Ever wish you could provide a simple incentive for your clients/customers to pay promptly? You can! Include in your contract a late fee/finance charge that will be assessed to outstanding invoices. Most companies don’t want to deal with an increasing bill, and the threat of additional fees is often the tipping point to get them to pay.
Establishing an escalation process is another useful tool to keep a short leash on late payers. Having a scripted routine you rely on can make a huge difference. However, for the script to be effective, your accounting department must post all payments (either by mailed check, ACH, or wire) the same day; otherwise, you run the risk of asking for money that has already been paid. An example script might include a polite reminder email at +5 days due, followed by another more stern (but professional) email pointing out an impending finance charge at +10 days due, an additional email adding in the need to pause work or service (possibly accompanied by a phone call) at +30 days due, and the need to turn over to a collection agency if over +60 days due. If you have limited accounting resources, prioritize your most significant invoices then the latest past due. And of course, the correct cadence always needs to be customized to best suit your clientele, adding in a healthy dose of flexibility for unforeseen circumstances that might have affected the receipt of payment.

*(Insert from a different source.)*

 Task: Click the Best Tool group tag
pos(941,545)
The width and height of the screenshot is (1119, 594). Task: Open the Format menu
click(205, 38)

Making client/customer payments simple and easy can also help your collections efforts. Most software used to process invoices can add the option to be paid via ACH, or even by credit card (keep in mind credit card fees can be a bit high). By adding an ACH or credit card link to your invoices, you will not only speed up your collections process; you will simplify your accounting as most software also includes automatic matching to your outstanding AR.
Know When to Let Go
Finally, know when to let go. Unfortunately, some customers/clients just will not pay – ever. Realize when your efforts have reached a stage of diminishing returns, and write it off as bad debt or sell the AR to a collection agency. Releasing this energy and re-focusing on clients with the potential to pay is a difficult but necessary step forward.